Progress Paused: Navigating Stakeholder Hesitation

Even though we had fully developed prototypes ready for testing, stakeholders ultimately declined to move forward with usability validation, stalling momentum on a solution that directly addressed known pain points.

  • In August 2023, they approved a limited round of generative research, which confirmed that Veterans rely on:

    • Location

    • Type of care

    • Appointment history

      as primary identifiers when selecting a message recipient.

  • Despite this validation, no further progress occurred for nearly a year.

Final design by Joel Calumpong

We had the right data, the right design, and the right moment, but not yet the green light.

Validation Built on Earlier Work

In July 2024, stakeholders conducted an unmoderated study to explore solutions for improving provider contact clarity in Secure Messaging.
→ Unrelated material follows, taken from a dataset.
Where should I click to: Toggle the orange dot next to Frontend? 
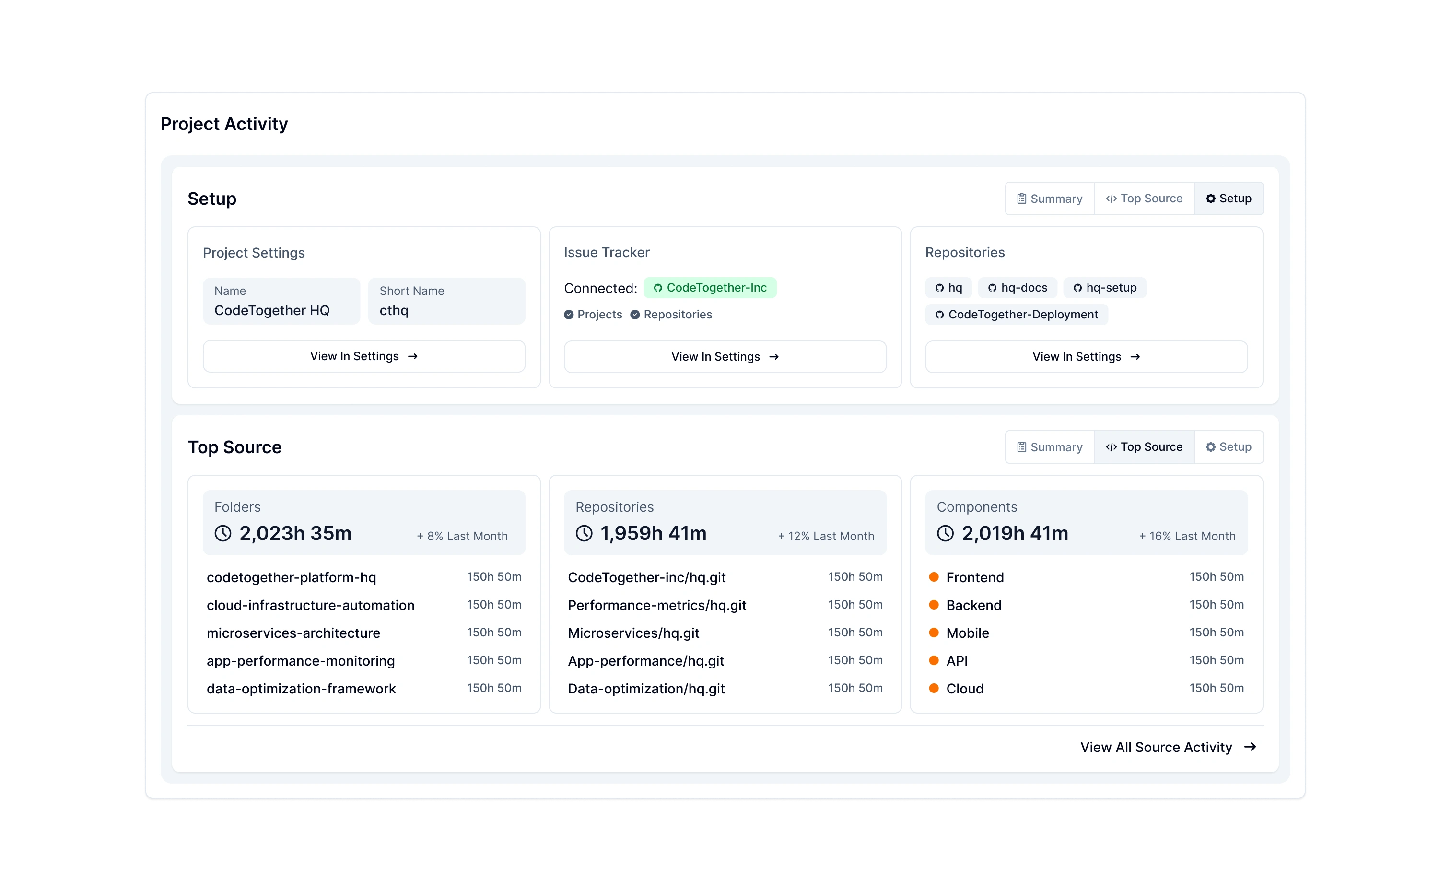934,578
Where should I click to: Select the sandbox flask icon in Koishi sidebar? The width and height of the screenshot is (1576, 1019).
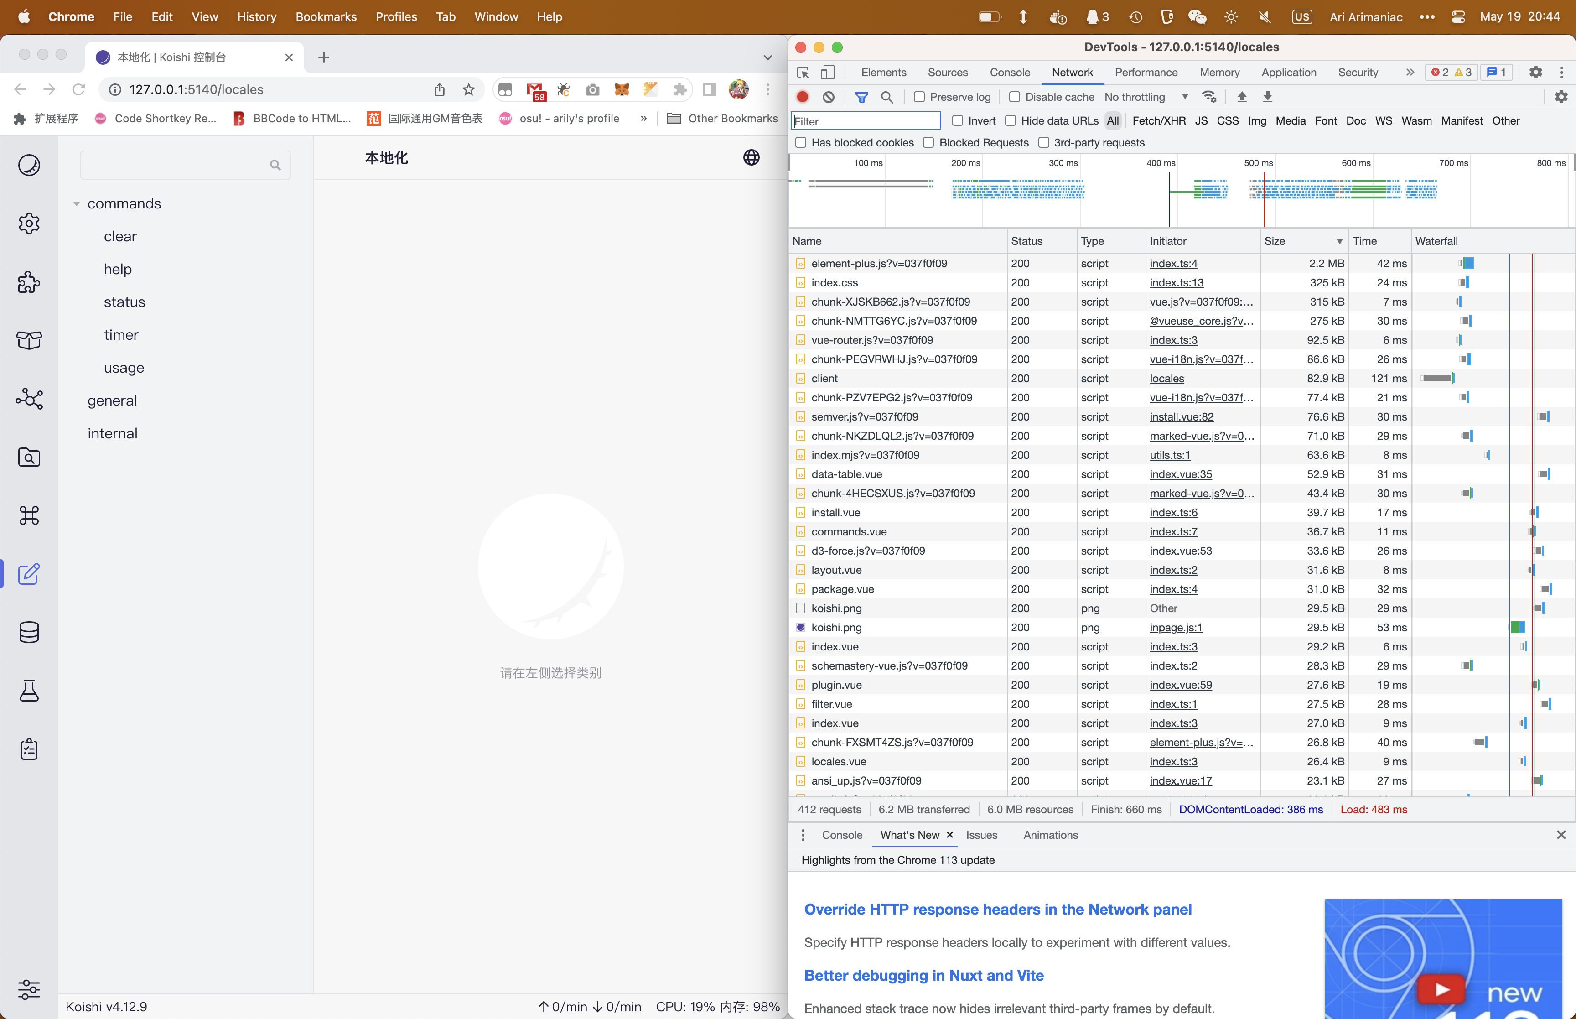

The two concepts they tested both incorporated the key identifiers I had previously researched and proposed:

  • Location

  • Type of care

  • Provider name

Although I was no longer actively engaged in the project, the study relied heavily on the discovery research and strategic ideation I led in 2023.

The product lead acknowledged and thanked me for the foundational work, recognizing that the direction and structure had been shaped by my earlier contributions.

The study reinforced what we already knew: Veterans identify their care teams by who they see, where they go, and what type of care they receive.

Long-Term Strategy, Finally Realized

  • In spring 2025, the upcoming integration of My VA Health data into My HealtheVet (driven by the migration from VistA to Oracle Health) reignited focus on improving Secure Messaging.

  • The solution concepts I proposed two years earlier were finally designed and implemented:

    • Veterans now see their recent care teams first, streamlining selection.

    • Facility location is prominently used as a key identifier.

    • Acronyms and symbols are being addressed separately, with a pilot planned for summer 2025.

Final design by Emily Taylor and Ben Caldwell

While the rollout was delayed, these changes reflect the strength of research-driven strategy, and how the right solution can still surface, even after years of organizational inertia.

Strategy Validated by Usability Testing

My team conducted remote moderated usability testing with 9 Veterans to evaluate whether the new design helped them find and message the right care team. Tasks focused on selecting recent providers, searching for care teams, and using fallback options when contacts weren’t found.

  • All 8 participants who were tasked with sending a message to a recent provider found and selected the correct provider on the recent recipients list.

  • All 9 participants successfully located and messaged two providers by first identifying the location.

    • This showed the broader search flow was intuitive.

The solution proved intuitive and effective, empowering Veterans to find the right contact quickly. This validated the strategy of using recent care teams, provider names, and facility details as primary identifiers.

Strategy That Withstood the Test of Time

This work wasn’t a sprint, it was a strategic marathon.

Over two years, I navigated shifting stakeholder priorities, legacy system constraints, and institutional hesitation to advocate for a solution grounded in Veteran needs.

  • I connected insights from multiple research efforts and data sources

  • I made the case for long-term strategy over short-term fixes

  • I ensured Veteran experience remained central, even when the project stalled

These designs were in development as my team’s contract ended in July 2025 and are expected to be deployed by the end of summer.

This journey shows how thoughtful strategy, rooted in research, can outlast delays, influence decisions, and ultimately shape systems that serve Veterans better.